A long and difficult week makes for poor blogging. My high blood pressure, the stress of things in my personal life, and getting my feelings hurt have all conspired to make my brain a dry clod. The hurt feelings stand out only because of my reaction. I felt like someone who had just been found guilty of a great offense and publicly humiliated. I promise you, the feelings had no relation to how minor the incident really was. That got me to thinking about how tricky our feelings really are.
In the past year it has become ever clearer to me that feelings are not the reality of who I am. Feelings/emotions lie. Fr. James told me that one of the past Abbots used to say "go by faith, not by feelings." What I've come to believe is that feelings, when paid too much attention, draw us away from God. It is a kind of idolatry of self.

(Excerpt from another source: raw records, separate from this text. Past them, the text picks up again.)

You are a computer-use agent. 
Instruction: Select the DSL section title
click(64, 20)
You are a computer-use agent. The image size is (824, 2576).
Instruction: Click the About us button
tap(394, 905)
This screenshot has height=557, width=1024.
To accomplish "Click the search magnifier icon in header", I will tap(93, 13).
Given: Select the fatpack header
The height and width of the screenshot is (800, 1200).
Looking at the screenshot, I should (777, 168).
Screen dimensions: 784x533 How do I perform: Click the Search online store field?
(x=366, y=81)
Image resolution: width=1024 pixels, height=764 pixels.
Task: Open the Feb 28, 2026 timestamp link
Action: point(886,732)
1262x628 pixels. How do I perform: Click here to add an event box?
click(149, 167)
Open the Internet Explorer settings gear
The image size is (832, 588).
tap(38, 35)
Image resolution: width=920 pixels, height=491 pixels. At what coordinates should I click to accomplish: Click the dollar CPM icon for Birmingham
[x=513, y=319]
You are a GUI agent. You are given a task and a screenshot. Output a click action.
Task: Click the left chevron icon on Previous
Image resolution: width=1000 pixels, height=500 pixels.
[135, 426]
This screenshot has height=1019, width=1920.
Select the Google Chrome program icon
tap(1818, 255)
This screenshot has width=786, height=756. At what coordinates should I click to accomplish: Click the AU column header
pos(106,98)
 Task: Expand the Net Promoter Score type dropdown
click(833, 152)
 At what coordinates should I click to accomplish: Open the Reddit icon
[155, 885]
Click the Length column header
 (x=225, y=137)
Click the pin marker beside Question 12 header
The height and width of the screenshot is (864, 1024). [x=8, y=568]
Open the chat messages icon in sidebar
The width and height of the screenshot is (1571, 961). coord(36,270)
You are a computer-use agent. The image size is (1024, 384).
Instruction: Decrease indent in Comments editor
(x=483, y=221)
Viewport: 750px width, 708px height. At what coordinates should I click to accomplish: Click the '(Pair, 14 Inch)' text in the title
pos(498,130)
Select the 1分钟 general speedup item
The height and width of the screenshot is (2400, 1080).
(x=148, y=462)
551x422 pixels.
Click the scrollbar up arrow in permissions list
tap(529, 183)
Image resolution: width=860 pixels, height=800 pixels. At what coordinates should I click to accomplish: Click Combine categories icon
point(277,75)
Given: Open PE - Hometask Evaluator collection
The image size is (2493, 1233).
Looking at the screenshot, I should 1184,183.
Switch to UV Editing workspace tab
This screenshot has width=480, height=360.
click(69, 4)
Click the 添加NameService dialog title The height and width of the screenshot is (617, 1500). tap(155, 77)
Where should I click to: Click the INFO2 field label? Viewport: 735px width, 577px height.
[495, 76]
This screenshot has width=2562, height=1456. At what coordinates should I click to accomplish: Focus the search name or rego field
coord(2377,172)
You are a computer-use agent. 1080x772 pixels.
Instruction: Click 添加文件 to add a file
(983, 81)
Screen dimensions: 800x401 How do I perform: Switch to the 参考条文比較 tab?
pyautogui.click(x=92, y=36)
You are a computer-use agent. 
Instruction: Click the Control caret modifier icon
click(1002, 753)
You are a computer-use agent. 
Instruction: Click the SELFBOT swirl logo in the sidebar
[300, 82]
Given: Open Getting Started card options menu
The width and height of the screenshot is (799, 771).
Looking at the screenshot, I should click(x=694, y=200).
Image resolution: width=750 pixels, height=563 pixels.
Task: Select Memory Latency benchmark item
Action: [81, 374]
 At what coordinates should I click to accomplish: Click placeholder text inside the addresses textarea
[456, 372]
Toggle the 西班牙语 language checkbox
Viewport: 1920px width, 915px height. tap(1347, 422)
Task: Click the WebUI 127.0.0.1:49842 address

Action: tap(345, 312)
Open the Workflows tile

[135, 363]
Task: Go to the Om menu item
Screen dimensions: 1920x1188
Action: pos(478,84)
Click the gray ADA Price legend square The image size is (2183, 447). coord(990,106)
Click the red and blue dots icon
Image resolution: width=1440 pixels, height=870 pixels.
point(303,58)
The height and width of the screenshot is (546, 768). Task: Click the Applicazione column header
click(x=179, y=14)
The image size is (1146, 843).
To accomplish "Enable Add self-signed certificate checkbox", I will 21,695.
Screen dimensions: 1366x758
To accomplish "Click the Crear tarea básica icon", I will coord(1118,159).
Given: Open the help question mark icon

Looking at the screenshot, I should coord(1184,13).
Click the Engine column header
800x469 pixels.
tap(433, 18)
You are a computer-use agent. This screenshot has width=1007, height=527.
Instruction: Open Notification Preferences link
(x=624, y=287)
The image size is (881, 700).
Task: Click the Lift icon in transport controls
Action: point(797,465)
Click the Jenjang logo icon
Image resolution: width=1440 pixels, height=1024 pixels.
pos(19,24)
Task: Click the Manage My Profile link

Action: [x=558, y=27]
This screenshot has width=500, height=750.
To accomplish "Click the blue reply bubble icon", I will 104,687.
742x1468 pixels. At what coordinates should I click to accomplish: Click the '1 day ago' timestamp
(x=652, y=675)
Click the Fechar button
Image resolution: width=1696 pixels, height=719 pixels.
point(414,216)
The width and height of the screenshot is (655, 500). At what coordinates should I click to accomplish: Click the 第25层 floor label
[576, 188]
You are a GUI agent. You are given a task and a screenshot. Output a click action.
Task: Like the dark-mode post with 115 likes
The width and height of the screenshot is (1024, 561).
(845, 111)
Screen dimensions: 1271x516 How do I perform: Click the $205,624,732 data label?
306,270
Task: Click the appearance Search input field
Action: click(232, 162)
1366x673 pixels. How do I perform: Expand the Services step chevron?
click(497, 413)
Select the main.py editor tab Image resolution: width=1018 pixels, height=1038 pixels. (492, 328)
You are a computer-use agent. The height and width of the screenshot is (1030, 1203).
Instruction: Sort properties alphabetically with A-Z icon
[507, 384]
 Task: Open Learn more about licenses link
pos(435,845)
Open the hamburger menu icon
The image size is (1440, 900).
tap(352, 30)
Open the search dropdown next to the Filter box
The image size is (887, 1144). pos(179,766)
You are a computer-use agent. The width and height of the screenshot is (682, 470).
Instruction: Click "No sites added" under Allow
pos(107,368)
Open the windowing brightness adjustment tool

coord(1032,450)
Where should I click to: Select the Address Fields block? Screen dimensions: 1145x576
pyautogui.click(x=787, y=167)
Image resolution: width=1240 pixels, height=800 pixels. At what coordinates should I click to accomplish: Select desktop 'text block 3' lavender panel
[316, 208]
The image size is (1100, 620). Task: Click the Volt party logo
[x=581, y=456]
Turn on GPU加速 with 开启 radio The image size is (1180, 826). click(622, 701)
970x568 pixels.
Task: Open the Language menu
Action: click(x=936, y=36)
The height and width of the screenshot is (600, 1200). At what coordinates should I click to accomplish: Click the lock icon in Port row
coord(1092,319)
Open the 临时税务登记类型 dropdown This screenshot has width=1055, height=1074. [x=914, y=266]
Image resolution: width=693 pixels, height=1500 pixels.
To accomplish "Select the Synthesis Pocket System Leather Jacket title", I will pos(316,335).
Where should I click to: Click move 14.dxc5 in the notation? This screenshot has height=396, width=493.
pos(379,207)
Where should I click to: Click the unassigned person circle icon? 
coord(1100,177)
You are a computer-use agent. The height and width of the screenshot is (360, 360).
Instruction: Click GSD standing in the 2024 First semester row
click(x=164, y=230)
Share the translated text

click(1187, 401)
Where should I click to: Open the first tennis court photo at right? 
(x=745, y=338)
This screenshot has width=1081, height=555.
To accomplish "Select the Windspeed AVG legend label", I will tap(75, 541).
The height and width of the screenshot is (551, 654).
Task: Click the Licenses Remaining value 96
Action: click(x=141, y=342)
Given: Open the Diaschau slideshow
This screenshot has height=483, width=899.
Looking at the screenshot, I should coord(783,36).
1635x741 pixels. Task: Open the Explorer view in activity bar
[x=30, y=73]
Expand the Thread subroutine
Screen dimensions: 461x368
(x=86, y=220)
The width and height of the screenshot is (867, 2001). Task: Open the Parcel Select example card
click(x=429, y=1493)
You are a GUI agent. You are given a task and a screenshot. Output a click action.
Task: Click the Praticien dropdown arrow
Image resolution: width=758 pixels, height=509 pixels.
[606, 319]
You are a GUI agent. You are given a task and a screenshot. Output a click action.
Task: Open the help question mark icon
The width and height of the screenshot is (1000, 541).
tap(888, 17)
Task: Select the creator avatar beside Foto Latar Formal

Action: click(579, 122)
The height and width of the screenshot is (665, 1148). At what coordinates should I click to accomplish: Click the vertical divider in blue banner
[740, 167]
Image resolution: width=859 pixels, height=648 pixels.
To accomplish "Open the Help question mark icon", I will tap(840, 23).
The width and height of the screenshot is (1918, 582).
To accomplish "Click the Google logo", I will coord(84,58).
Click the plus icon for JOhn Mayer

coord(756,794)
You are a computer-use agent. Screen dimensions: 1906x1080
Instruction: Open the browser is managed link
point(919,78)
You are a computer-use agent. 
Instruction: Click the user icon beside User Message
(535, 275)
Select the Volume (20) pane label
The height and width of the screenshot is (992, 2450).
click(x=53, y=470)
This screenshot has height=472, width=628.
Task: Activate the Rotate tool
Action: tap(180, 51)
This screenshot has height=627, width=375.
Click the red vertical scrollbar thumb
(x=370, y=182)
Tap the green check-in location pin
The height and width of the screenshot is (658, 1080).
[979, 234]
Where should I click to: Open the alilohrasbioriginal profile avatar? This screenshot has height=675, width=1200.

Now that I'm aware of a Solitary calling, I am able to let my feelings come, observe them, and let them go. Constantly remembering that God is my protector, friend, lover, and shield, I have no need to try and understand my feelings. They just come, and they go. So, whatever it is you wish to call it -- evil power, mental captivity -- feelings can be a trap that turns our eyes from God to ourselves.
That doesn't mean feelings have no reality, for they do. Another reality of feelings is how they are a tool of damaged psyches to keep us in the captivity of "self." Feelings can lead us to believe that we are unloved, unlovable, and beyond redemption! Those feelings are disordered, and clearly the weapon of "the dark side."
If the Lord wishes me to understand something from these feelings, then it will be shown to me. Otherwise, I'm going on with my life, and my prayers, just as before, making no changes.